Chi lo avrebbe mai detto che dalla maiuscola serie di album industrial-blues cominciata con Rue Morgue Blues (1988) e proseguita per un buon decennio sull’onda di una musica potente e radicale, avremmo trovato Hugo Race And The True Spirit 30 e passa anni dopo al loro disco Brian Eno? Immaginiamo che pochi vi avrebbero scommesso – eppure accade anche questo nel 2020, che per il gruppo australiano porta in dote Star Birth.
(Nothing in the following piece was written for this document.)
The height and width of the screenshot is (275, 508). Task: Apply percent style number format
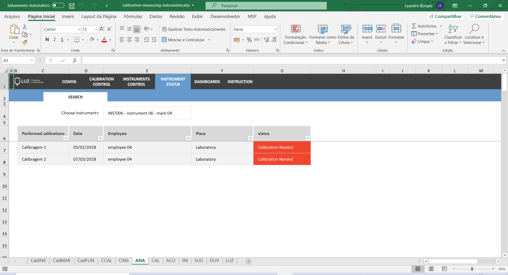point(249,40)
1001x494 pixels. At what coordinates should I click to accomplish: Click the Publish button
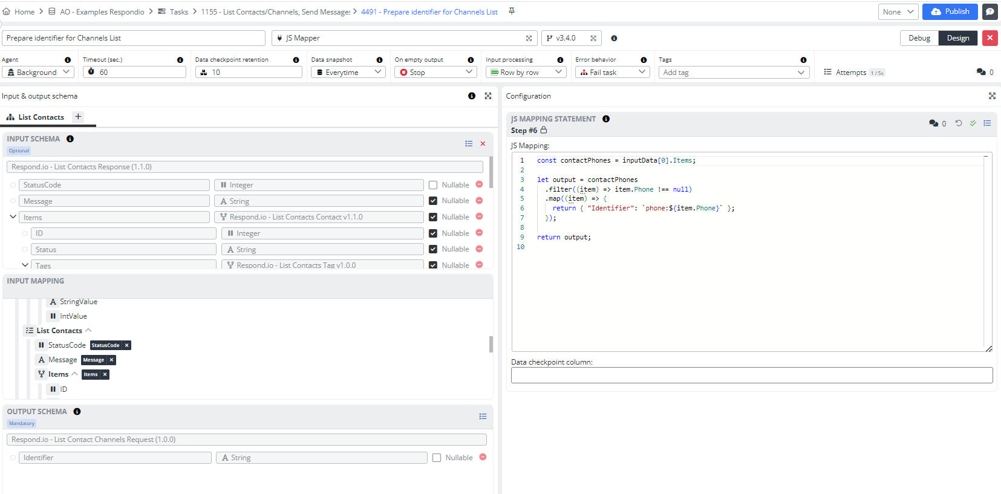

Decenni che hanno visto i True Spirit come entità mutante ma che qui può contare su alcuni dei nomi più illustri e “stabili” i quali, on & off, accanto a Race hanno accompagnato il gruppo in tutto questo tempo: Bryan Colechin (della partita fin dalla prima fatica dello Spirito Autentico), Nico Mansy, Michelangelo Russo, Chris Hughes, fino al più “recenteBrett Poliness. La wild side degli anni 90 è stata messa da parte in favore di un sound più meditato, con più che mai grandi inserti di elettronica ma dove pure non manca l’eterno amore per il blues – basti solo rammentare che Hugo e Michelangelo sono da non molto reduci dall’esperienza John Lee Hooker’s World Today (2017), ottimo e ricercato tributo al grande Re del Boogie.

Hugo Race

Già l’opener di Star Birth, Can’t Make This Up, con il proprio passo avvolgente spiega bene gli intenti dell’opera, che porta il gruppo a viaggiare in frequenze oramai apolidi e racconta di “menzogne in streaming“, come recita il testo. Interessante notare che Hugo nel raccontare il disco parla di «stelle che si allineano», visto che la registrazione è frutto di incroci fra Melbourne, Los Angeles e Berlino – e visto pure che, più di tutto, il lavoro è stato scritto nel natìo continente mentre migliaia di ettari andavano in cenere a causa del ben noto global warming nonché con lo tsunami Covid 19 in piena evoluzione. In effetti, quando girano Embryo, 2Dead 2Feel, Heavenly Bodies (“You’re the heaviest star/The hippiest in the sky/Catch you if you’re fallen/And we will float around” – a proposito di stelle lassù…), fino all’iperhookeriano Holy Ghost – per citare quelli che paiono i passaggi migliori fra la dozzina in sequenza – sembra di star ad ascoltare un’apocalisse quieta, quella di chi qualsiasi cosa accada sa sempre e comunque mantenere la propria coolness.

All’album vero e proprio si aggiunge Star Death, l’altra faccia della luna dove i True Spirit entrano ancor più nei meandri della musica elettronica che già, del resto, pervade Star Birth. Per lo più strumentale, il disco bonus gioca di espansione fra dub, remix e orchestrazioni cosmiche – roba da metter su nel cuore della notte e perdersi a scrutare il cielo, fra stelle nascenti e stelle morte.